A Method for Traffic Flow Forecasting in a Large-Scale Road Network Using Multifeatures
Author(s) -
Chuhao Zhou,
Peiqun Lin,
Xukun Lin,
Yang Cheng
Publication year - 2021
Publication title -
promet
Language(s) - English
Resource type - Journals
SCImago Journal Rank - 0.315
H-Index - 19
eISSN - 1848-4069
pISSN - 0353-5320
DOI - 10.7307/ptt.v33i4.3709
Subject(s) - computer science , robustness (evolution) , artificial neural network , backpropagation , benchmark (surveying) , data mining , scale (ratio) , traffic flow (computer networking) , artificial intelligence , machine learning , geography , biochemistry , chemistry , cartography , computer security , geodesy , gene
Accurate traffic prediction on a large-scale road network is significant for traffic operations and management. In this study, we propose an equation for achieving a comprehensive and accurate prediction that effectively combines traffic data and non-traffic data.

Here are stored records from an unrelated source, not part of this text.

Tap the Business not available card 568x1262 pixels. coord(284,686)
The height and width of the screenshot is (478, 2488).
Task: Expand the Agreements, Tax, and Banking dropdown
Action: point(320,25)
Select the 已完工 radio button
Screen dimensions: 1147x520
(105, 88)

Based on that, we developed a novel prediction model, called the adaptive deep neural network (ADNN). In the ADNN, we use two long short-term memory (LSTM) networks to extract spatial-temporal characteristics and temporal characteristics, respectively. A backpropagation neural network (BPNN) is also employed to represent situations from contextual factors such as station index, forecast horizon, and weather. The experimental results show that the prediction of ADNN for different stations and different forecast horizons has high accuracy; even for one hour ahead, its performance is also satisfactory. The comparison of ADNN and several benchmark prediction models also indicates the robustness of the ADNN.